要向组织(包括属于该组织的组织单位和账户)授予使用 KMS 密钥的权限,请向密钥策略添加以下语句。
{ "Sid": "Allow access for organization root", "Effect": "Allow", "Principal": "*", "Action": [ "kms:Describe*", "kms:List*", "kms:Get*", "kms:Encrypt", "kms:Decrypt", "kms:ReEncrypt*", "kms:GenerateDataKey*" ], "Resource": "*", "Condition": { "StringEquals": { "aws:PrincipalOrgID": "o-123example" } } }
要向特定组织单位(和属于该组织单位的账户)授予使用 KMS 密钥的权限,您可以使用类似于下列示例的策略。

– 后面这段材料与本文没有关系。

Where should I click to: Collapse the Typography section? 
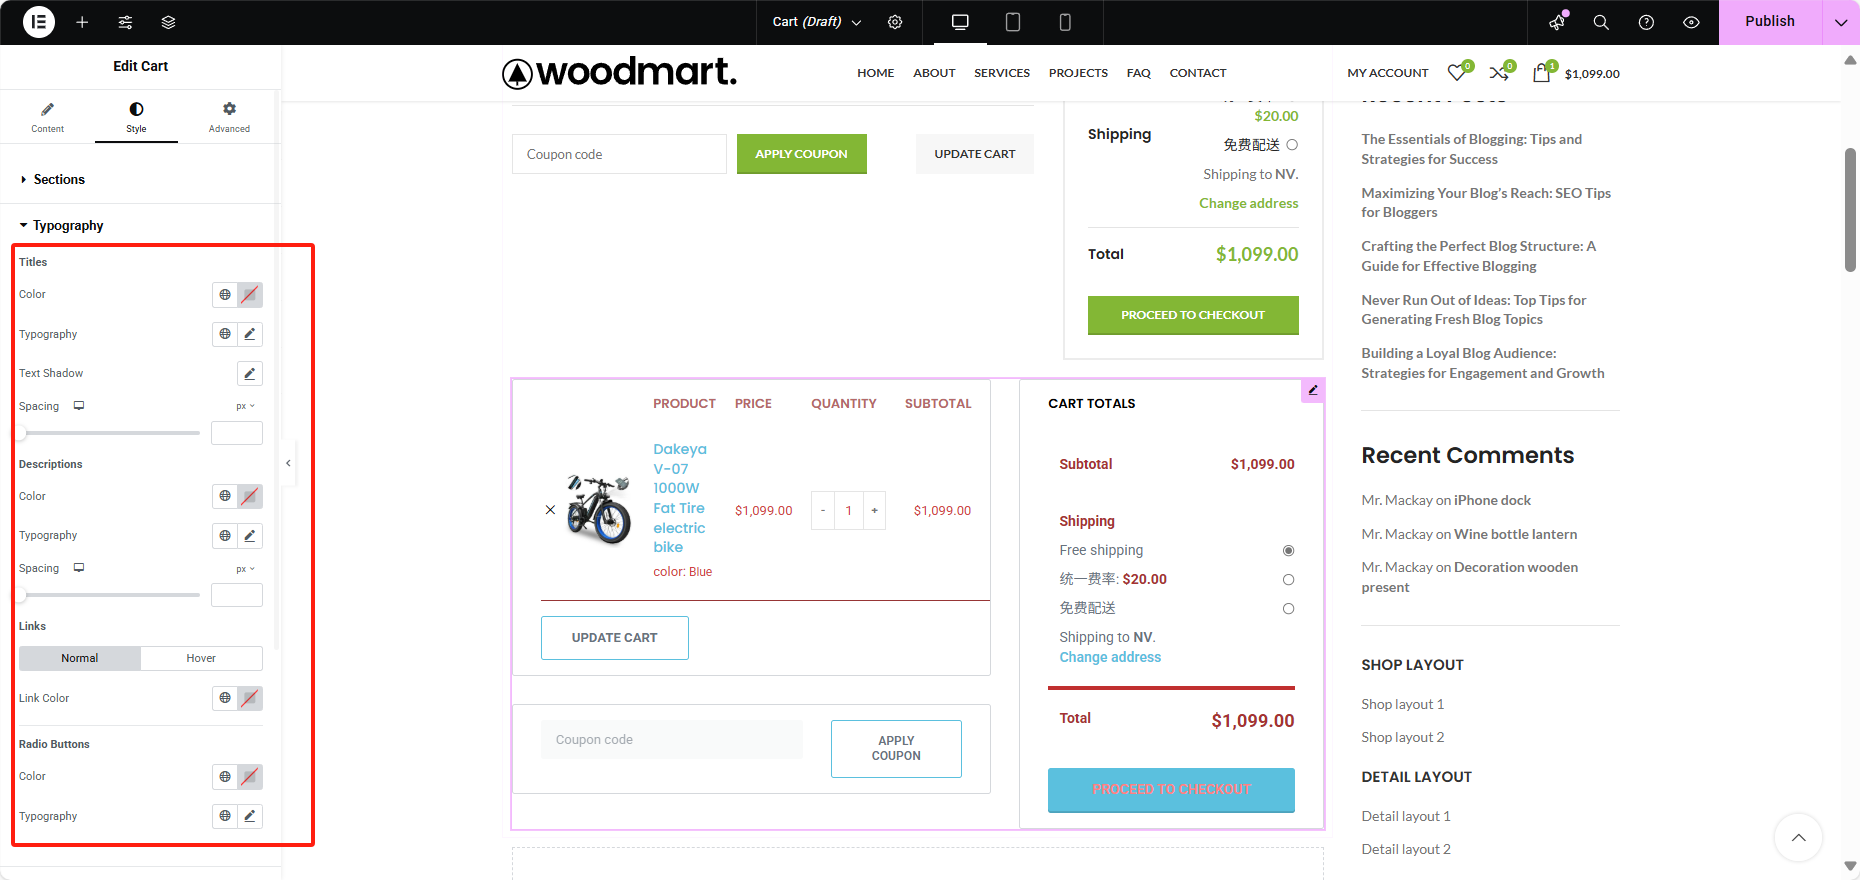[x=67, y=226]
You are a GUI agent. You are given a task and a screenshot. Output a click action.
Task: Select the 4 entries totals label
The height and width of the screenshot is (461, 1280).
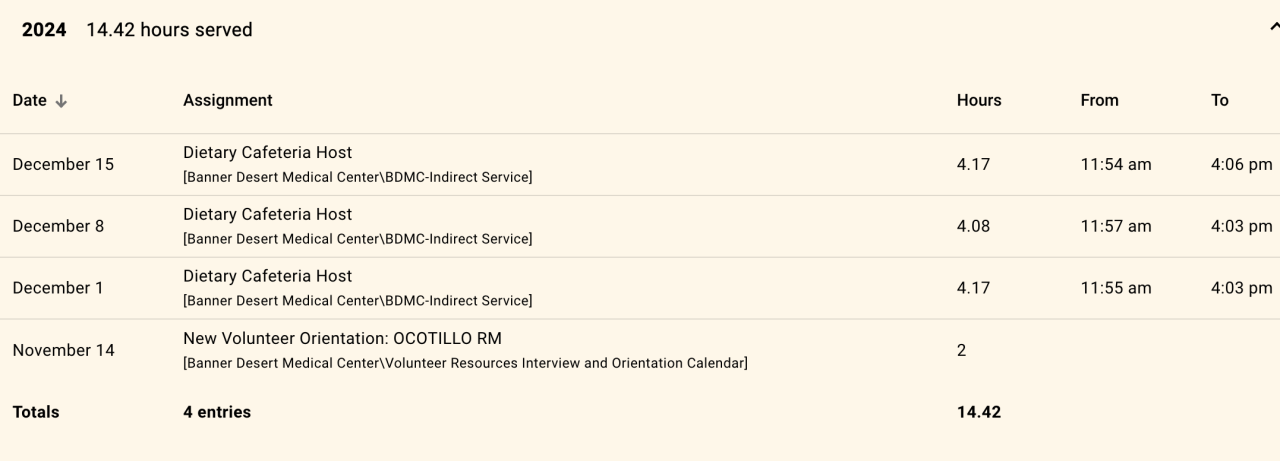217,412
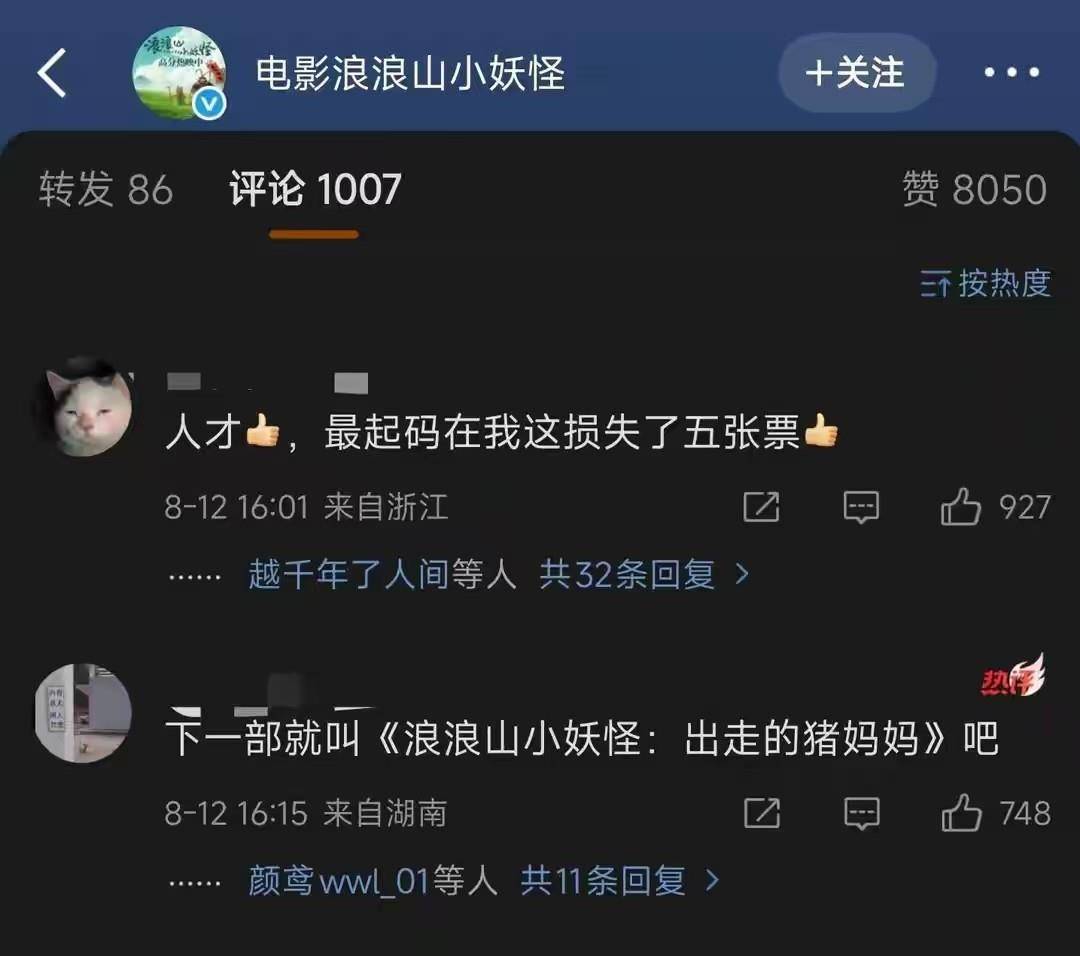
Task: Expand the 共11条回复 reply thread
Action: click(620, 880)
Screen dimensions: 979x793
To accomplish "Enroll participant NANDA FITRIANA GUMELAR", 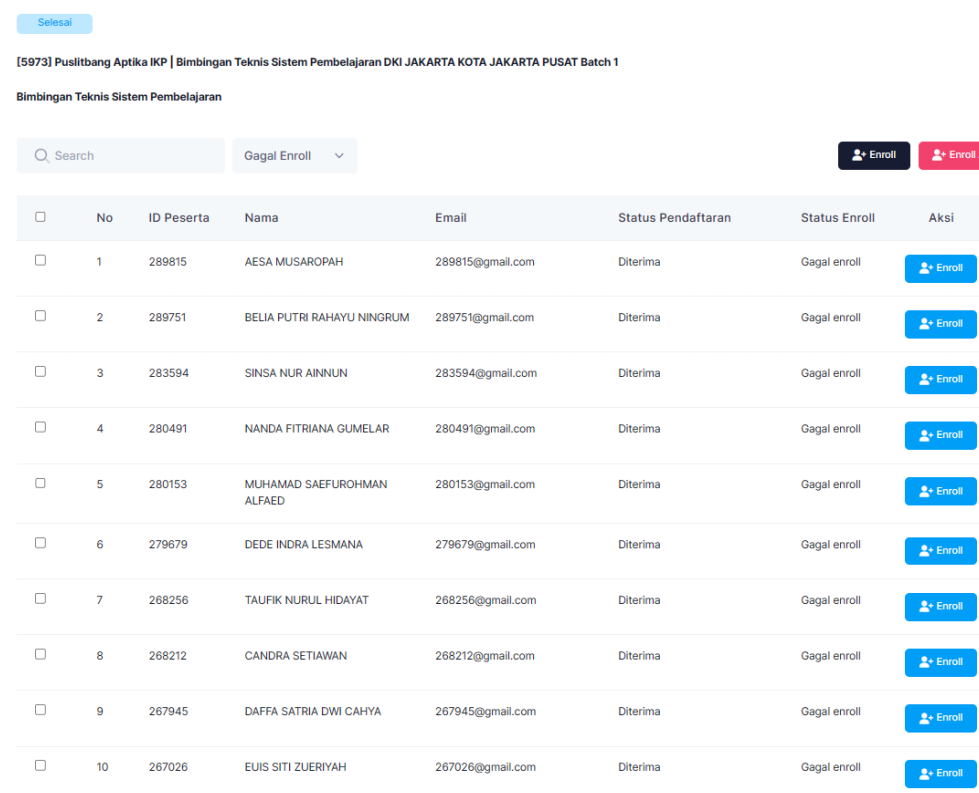I will 940,435.
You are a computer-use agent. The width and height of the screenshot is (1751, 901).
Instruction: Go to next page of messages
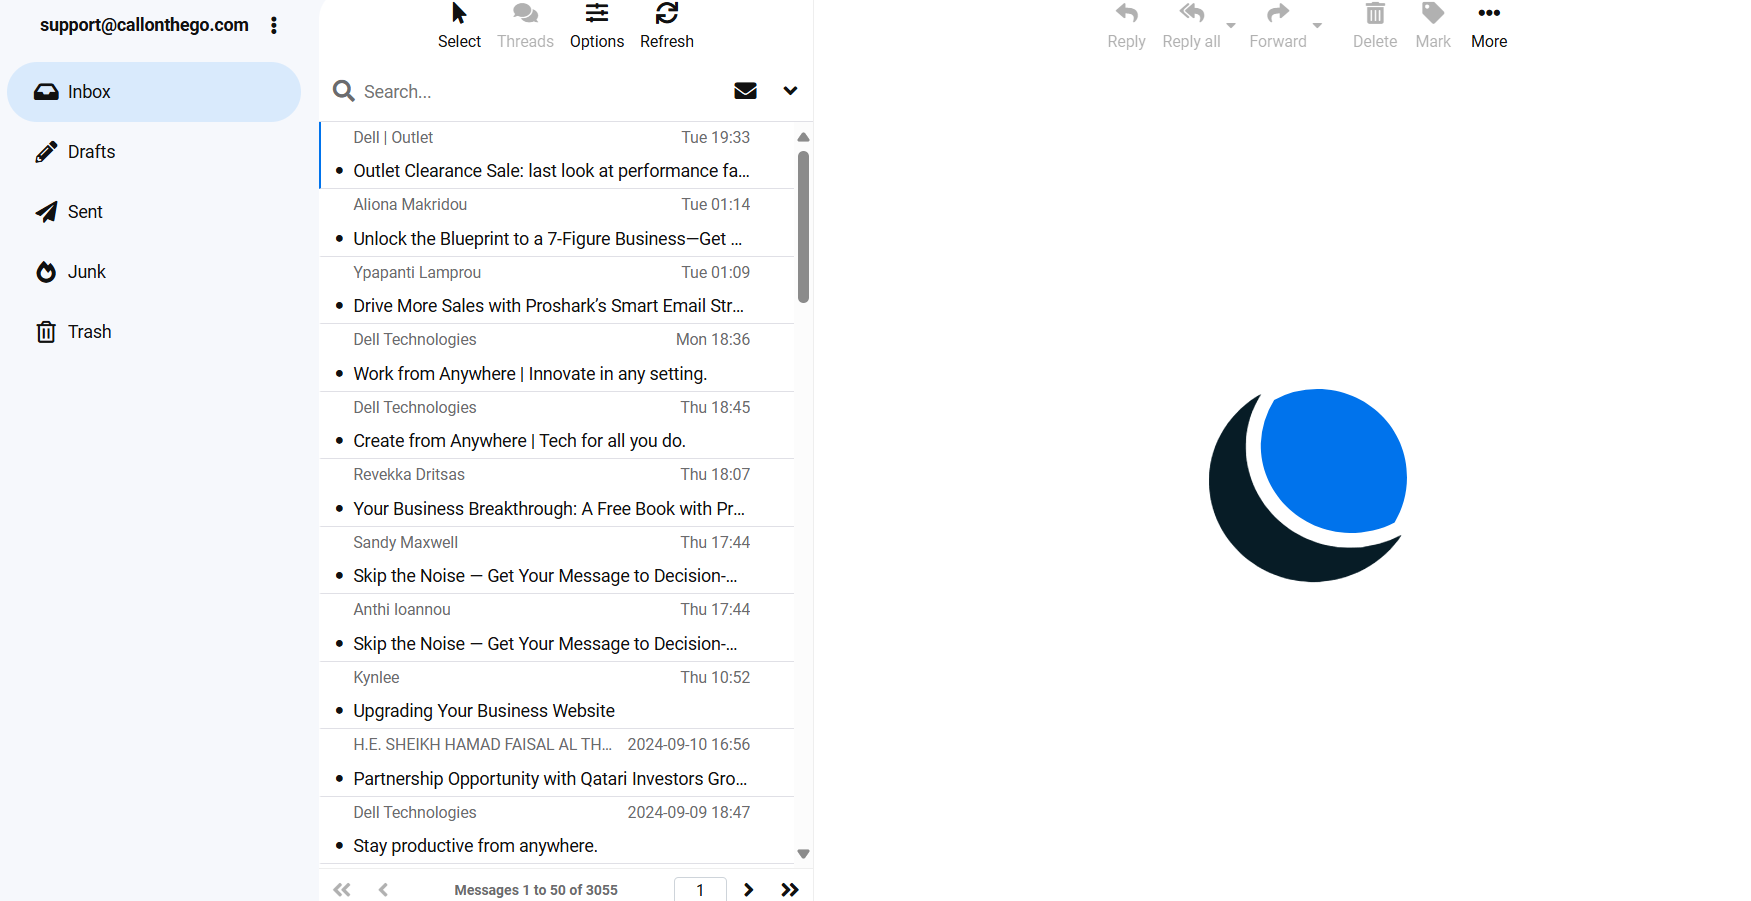pos(748,889)
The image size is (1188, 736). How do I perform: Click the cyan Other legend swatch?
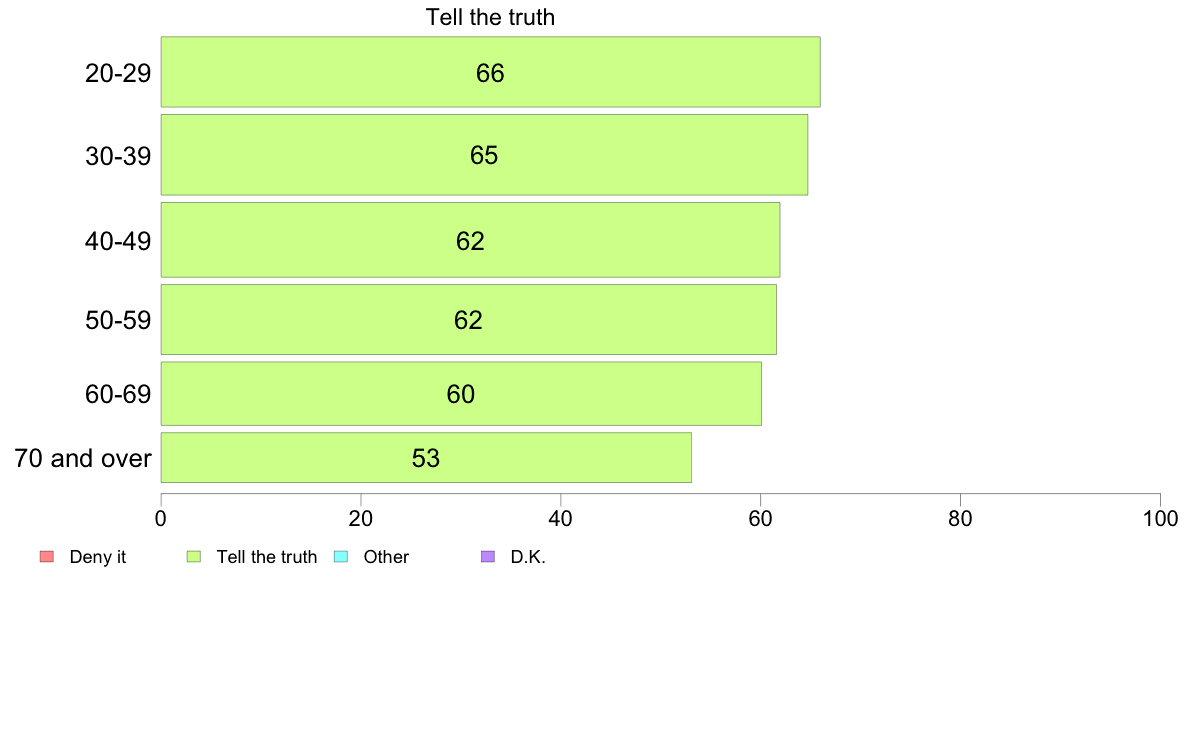[x=341, y=556]
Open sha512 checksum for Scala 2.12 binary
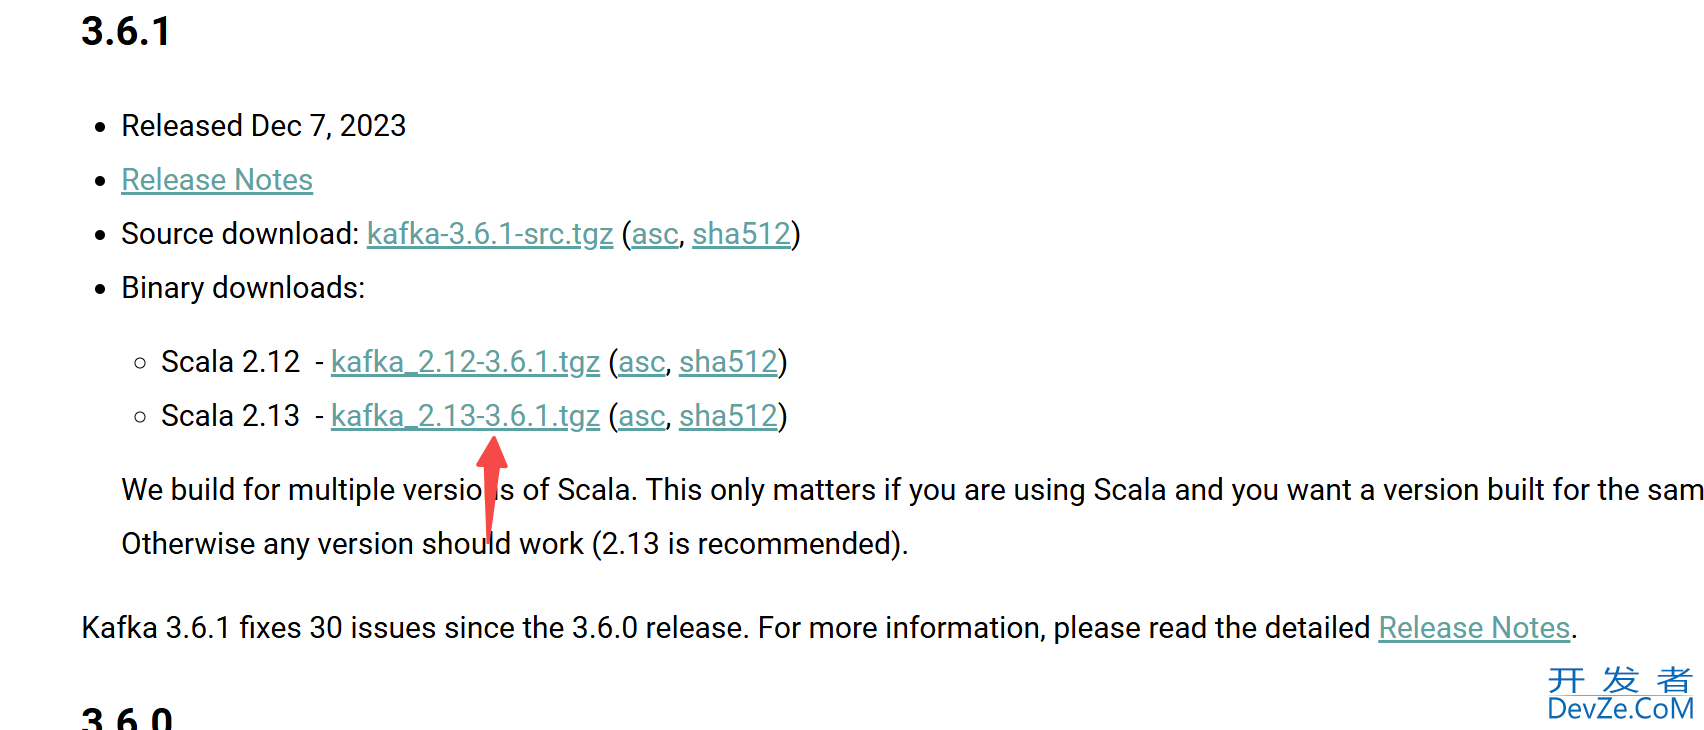This screenshot has width=1704, height=730. (x=728, y=362)
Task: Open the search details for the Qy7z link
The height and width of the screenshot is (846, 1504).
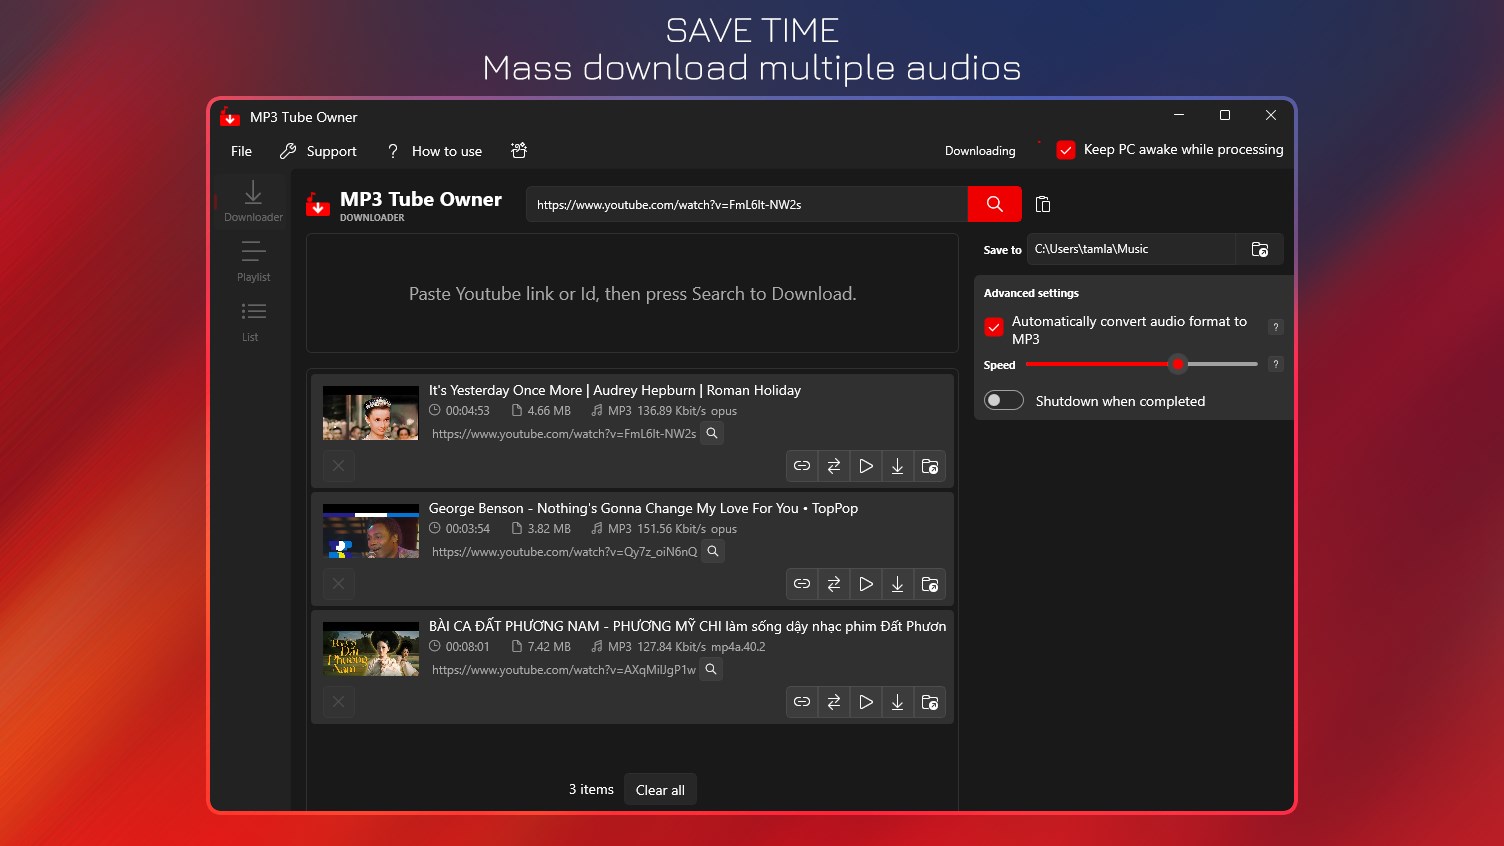Action: click(x=712, y=551)
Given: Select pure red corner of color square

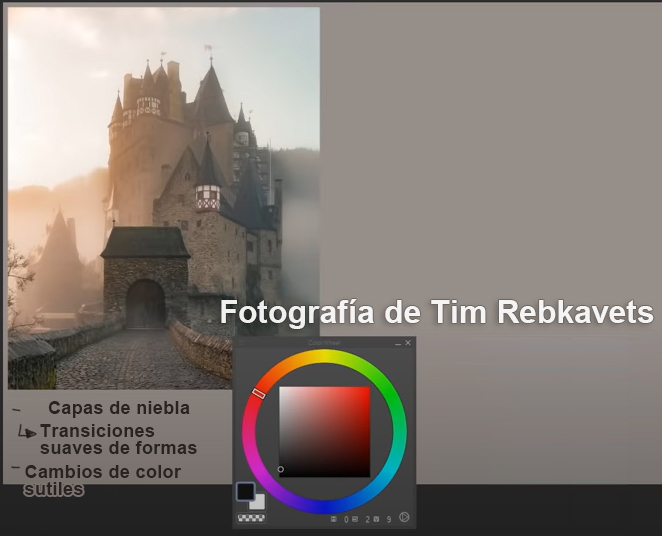Looking at the screenshot, I should (368, 388).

{ "Sid": "Allow access for specific OUs and their descendants", "Effect": "Allow", "Principal": "*", "Action": [ "kms:Describe*", "kms:List*", "kms:Get*", "kms:Encrypt", "kms:Decrypt", "kms:ReEncrypt*", "kms:GenerateDataKey*" ], "Resource": "*", "Condition": { "StringEquals": { "aws:PrincipalOrgID": "o-123example" }, "ForAnyValue:StringLike": { "aws:PrincipalOrgPaths": [ "o-123example/r-ab12/ou-ab12-33333333/*", "o-123example/r-ab12/ou-ab12-22222222/*" ] } } }
有关更多示例条件语句,请参阅《IAM 用户指南》https://docs.amazonaws.cn/IAM/latest/UserGuide/reference_policies_condition-keys.html#condition-keys-principalorgid中的 aws:PrincipalOrgID 和 aws:PrincipalOrgPaths。
有关跨账户访问的更多信息,请参阅《Amazon Key Management Service Developer Guide》中的 Allowing users in other accounts to use a KMS key。